Instructions for the task: An exact transcription of the lines below, from the first through the one containing "Given: Click the", is the only output wanted.

Data for review:

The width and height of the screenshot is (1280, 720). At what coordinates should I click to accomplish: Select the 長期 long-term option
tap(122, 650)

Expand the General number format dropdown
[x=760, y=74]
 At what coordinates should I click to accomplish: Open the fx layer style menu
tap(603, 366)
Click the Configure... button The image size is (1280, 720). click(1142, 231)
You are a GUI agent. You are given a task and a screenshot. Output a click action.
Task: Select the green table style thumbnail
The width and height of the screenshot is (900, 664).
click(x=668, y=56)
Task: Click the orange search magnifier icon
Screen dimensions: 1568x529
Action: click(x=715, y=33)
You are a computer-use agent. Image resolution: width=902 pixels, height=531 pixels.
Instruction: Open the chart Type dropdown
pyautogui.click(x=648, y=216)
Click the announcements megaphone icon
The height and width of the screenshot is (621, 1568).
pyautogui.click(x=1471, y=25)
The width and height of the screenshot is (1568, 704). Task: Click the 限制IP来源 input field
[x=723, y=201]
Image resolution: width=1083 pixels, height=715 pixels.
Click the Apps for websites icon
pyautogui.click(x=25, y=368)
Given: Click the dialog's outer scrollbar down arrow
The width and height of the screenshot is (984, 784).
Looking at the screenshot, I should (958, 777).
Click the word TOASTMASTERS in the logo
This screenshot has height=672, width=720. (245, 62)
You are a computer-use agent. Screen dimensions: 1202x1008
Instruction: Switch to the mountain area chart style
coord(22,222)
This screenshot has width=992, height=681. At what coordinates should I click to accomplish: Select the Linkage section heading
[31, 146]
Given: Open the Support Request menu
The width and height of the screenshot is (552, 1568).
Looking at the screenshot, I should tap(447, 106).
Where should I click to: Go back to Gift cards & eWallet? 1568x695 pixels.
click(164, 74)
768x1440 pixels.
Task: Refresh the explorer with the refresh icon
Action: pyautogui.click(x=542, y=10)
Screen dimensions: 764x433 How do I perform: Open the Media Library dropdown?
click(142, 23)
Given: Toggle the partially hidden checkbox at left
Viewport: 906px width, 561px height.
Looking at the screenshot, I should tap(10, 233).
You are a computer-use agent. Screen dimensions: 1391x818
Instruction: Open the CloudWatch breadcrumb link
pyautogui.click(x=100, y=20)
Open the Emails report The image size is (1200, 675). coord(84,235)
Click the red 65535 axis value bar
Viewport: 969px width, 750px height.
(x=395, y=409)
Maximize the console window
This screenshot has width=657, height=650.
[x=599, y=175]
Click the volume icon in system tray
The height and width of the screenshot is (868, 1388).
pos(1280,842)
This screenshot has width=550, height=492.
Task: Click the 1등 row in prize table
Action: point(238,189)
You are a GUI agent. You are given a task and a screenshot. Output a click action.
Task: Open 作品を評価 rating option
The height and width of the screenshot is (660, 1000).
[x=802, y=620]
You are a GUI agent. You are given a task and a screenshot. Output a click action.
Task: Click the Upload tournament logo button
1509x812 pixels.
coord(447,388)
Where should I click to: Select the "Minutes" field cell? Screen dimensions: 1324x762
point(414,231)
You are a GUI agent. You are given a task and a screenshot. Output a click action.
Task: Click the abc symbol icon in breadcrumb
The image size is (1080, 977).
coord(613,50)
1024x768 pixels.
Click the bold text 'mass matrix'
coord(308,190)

Exercise solution:
The width and height of the screenshot is (1280, 720). At what coordinates should I click to accomplish: Select the 長期 long-term option
tap(122, 650)

Expand the General number format dropdown
[x=760, y=74]
 At what coordinates should I click to accomplish: Open the fx layer style menu
tap(603, 366)
Click the Configure... button The image size is (1280, 720). click(1142, 231)
You are a GUI agent. You are given a task and a screenshot. Output a click action.
Task: Select the green table style thumbnail
The width and height of the screenshot is (900, 664).
click(x=668, y=56)
Task: Click the orange search magnifier icon
Screen dimensions: 1568x529
Action: click(x=715, y=33)
You are a computer-use agent. Image resolution: width=902 pixels, height=531 pixels.
Instruction: Open the chart Type dropdown
pyautogui.click(x=648, y=216)
Click the announcements megaphone icon
The height and width of the screenshot is (621, 1568).
pyautogui.click(x=1471, y=25)
The width and height of the screenshot is (1568, 704). Task: Click the 限制IP来源 input field
[x=723, y=201]
Image resolution: width=1083 pixels, height=715 pixels.
Click the Apps for websites icon
pyautogui.click(x=25, y=368)
Given: Click the dialog's outer scrollbar down arrow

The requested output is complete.